Cramer called his interview with Hoeven uplifting, saying that there may be hope for American energy independence after all.
Fast Growing Markets
In the "Executive Decision" segment, Cramer spoke with Jeff Bradley, CEO of
Globe Specialty Metals
, a company that's the No. 1 producer of silicone in America and No. 2 in the Western world. Globe Specialty Metals just delivered a two-cent-a-share earnings beat and shares have tripled since Cramer first got behind the company.
Bradley said that Globe sells into a number of fast growing markets, including the solar, aluminum and silicone industries. He said with new plants taking five to six years to bring online, the current market is simply supply and demand leading to higher prices and profits for Globe.
Bradley explained that the product Globe produces is used to add strength and cast-ability to aluminum, and is the raw material other companies use to make pure silicone for solar panels and semiconductors. It's also an ingredient in the production of steel.

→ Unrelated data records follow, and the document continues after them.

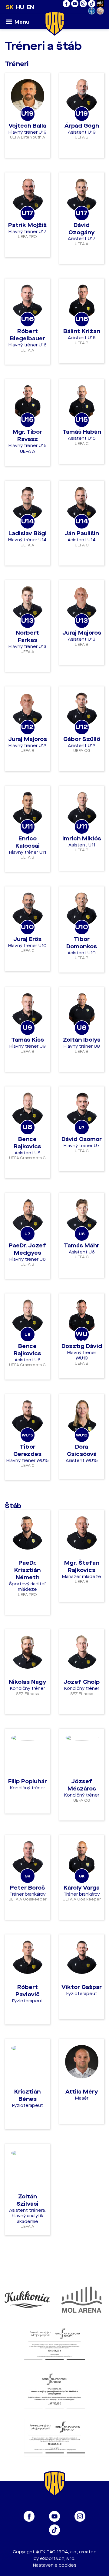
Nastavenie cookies (54, 2565)
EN (30, 7)
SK (10, 7)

Bradley went on further to highlight his company's newest plant in Iceland, a land rich with abundant, low-cost energy, which is one of Globe's main input costs. He said the new plant will be a lowest cost producing plant in Europe, and will supply both that continent and Asia.
Finally, when asked about Globe's American operations, Bradley stated without hesitation that America is a great place to operate, and his company is proud to employ some 900 workers with high paying union jobs.
Cramer continued his recommendation of Globe Specialty Metals.